Das hat sich in Tirol mittlerweile geändert, dort verlor die ÖVP-Grün-Koalition im September 2022 ihre Mehrheit. Nicht nur die ÖVP verlor, auch die Grünen mussten in Tirol das erste Minus hinnehmen - seit Werner Kogler (im November 2018 als Nachfolger Ingrid Felipes) die Partei übernommen, wieder in den Nationalrat und gleich auch in die Bundesregierung geführt hat. Bei den fünf Landtagswahlen zwischen 2019 und 2021 (von Vorarlberg bis Wien) haben die Grünen überall zugelegt. Ob sie auch in Kärnten den Landtag wieder erobern können, wird sich am 23. April zeigen - und ob in Salzburg die ÖVP-Grün-NEOS-Koalition fortgesetzt werden kann, am 23. April.

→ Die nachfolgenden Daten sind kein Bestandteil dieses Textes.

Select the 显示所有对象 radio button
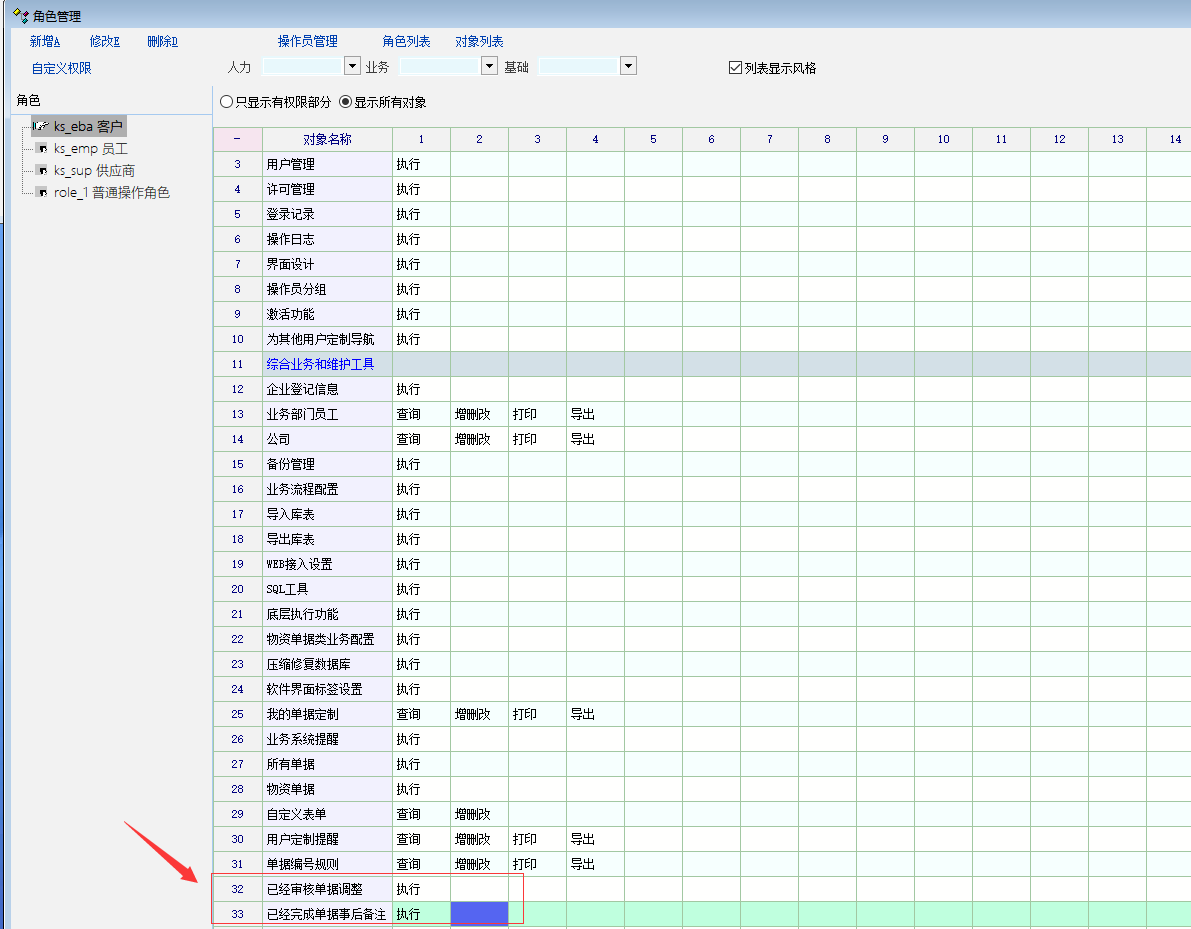 pyautogui.click(x=346, y=102)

NEOS dürfen auf Zugewinne hoffen
An den NEOS dürfte es - laut den ersten Umfragen - in Salzburg nicht scheitern. Sie können überall auf Zugewinne hoffen. Fraglich ist, ob sie in Kärnten die für den Einzug in den Landtag nötigen fünf Prozent schaffen. Nicht gelungen ist es ihnen im Burgenland 2020. Sonst ist die 2013 gegründete Partei mittlerweile in allen Landesparlamenten verankert - und zwar in Niederösterreich, Tirol und Salzburg seit 2018. Nur in Kärnten hatten sie den Einzug mit nur 2,14 Prozent klar verpasst. Seither sind die Pinken - abgesehen von dem einen Minus im Burgenland 2020 - überall weiter gewachsen; daran hat auch die überraschende Übergabe von Gründungs-Parteichef Mathias Strolz an Beate Meinl-Reisinger im Mai/Juni 2018 nichts geändert.